If you have seen activity when driving by Trenton United Methodist Church this week, you are witnessing part of an event that organizers hope will have a big impact.
This week the First Annual Fine Arts Camp is being held at Trenton United Methodist Church (TUMC). A little over forty children and youth, ages 5 to 18, from Dade County and the surrounding area are spending time each day learning art, music, drama, and dance.
The camp is the fruition of an idea by Dottie Abercrombie, a member of TUMC and retired educator.
“Arts education has a significant effect upon the academic and social success of students,” Abercrombie said. “Our goal this week is to expose students to a wide variety of art experiences.”

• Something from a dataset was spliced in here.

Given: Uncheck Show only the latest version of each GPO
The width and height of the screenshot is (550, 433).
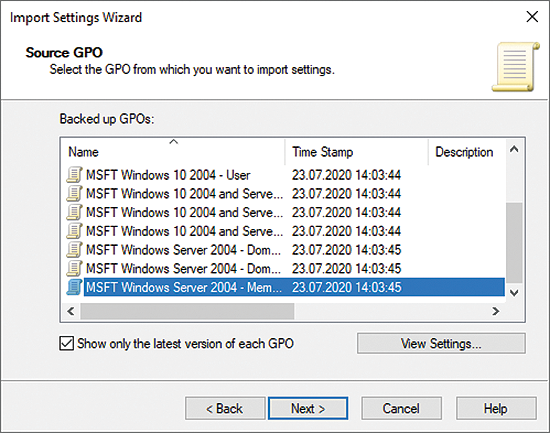Looking at the screenshot, I should [x=67, y=344].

Abercrombie obtained grants from the McKenzie Foundation, the United Methodist Houston Foundation, and from St. Katherine Drexel Knights of Columbus. She also was able to offer some scholarships through donations from local individuals and organizations. Campers could take one class or any combination of the four.
Art is being taught by Dade County graduate Leah Gossett. Gossett is currently a graduate student at Florida State University and a teacher of three dimensional art. Elementary campers are making different types of sculptures while middle and high school students are working with apparel art and sculpture.

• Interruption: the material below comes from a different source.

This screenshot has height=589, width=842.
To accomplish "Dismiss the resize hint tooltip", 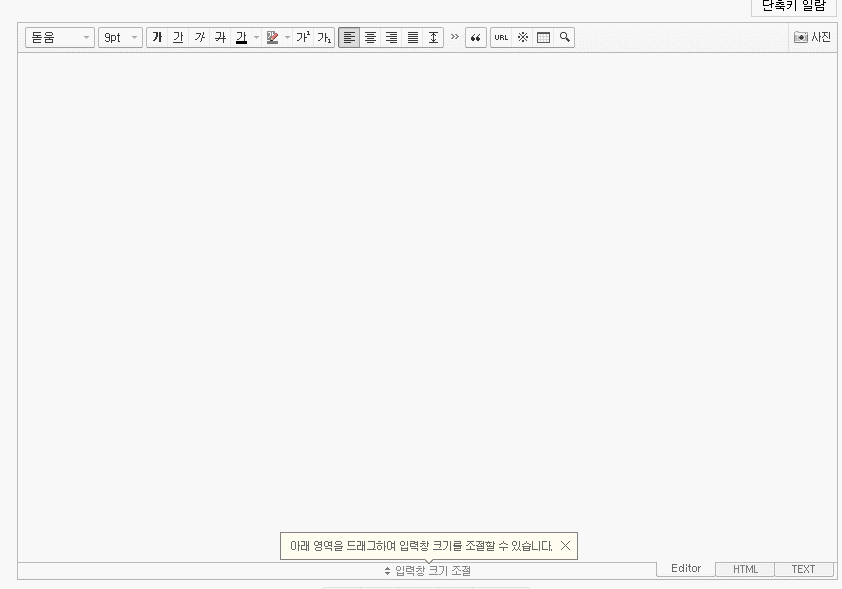I will [x=565, y=546].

“When I was an art student in middle school and high school we never had anything like this, ” Gossett said. “I am glad they are starting this now so that kids can be introduced to art earlier.”
Gossett said she likes that Fine Arts Camp is getting kids started started at a younger age and that she has heard some of the younger campers saying they have never done anything like this (sculpture) before.
Jessica Campbell who started training in dance at age four, is teaching the Dance class this week. Campbell teaches ballet, tap, jazz, pointe, Latin jazz, contemporary, and kicklines at Karen Horton School of Dance.
“I like how excited all the kids have been to dance,” Campbell said, “especially the ones who have no background in dance. I love how excited the boys have been to dance. Sometimes more than the girls. I love all the positive attitudes. Everyone comes in with a smile. There’s no bad attitudes.”
For Drama, campers are working with Jessica Wilson, who is a certified Drama teacher who teaches at Dade County High School and Dade County Middle School.
Wilson is also an Improvisor at Improv Chattanooga and has been working with all campers on improv.
“I like the diversity of age and progression throughout the day and how one activity works for all ages, Wilson said. “What remains the same is the enthusiasm for theater.”
Wilson said she has seen the kids be supportive of each other, encouraging the campers who are shy and are now getting up on stage and acting with everyone else.
Erin Potter Faile is another Dade County graduate and is teaching music. Faile is a certified music teacher who teaches at Beulah Elementary School. Potter is also a Licensed and Board Certified Music Therapist.
Faile has been teaching the younger campers drumming and middle and high school students ukulele.
“This fine arts camp is valuable for the students because it offers many different avenues for creative expression while fostering relationships between students and teachers,” Faile said. “Fine Arts learning supports academic and social success while bolstering students’ confidence and providing new forms of self expression.”
“It has been a wonderful week,” TUMC Pastor Dennis Flaugher said. “I think that we have really connected with something Dade County families are really interested in. We look forward to doing this next year, maybe with an expanded version.”
A display for parents and family of different projects this week and performances by the campers will end the Fine Arts Camp on Friday.
“We pray that our art camp activities have an impact upon the enrichment of the soul and spirit of each child, ” Abercrombie said.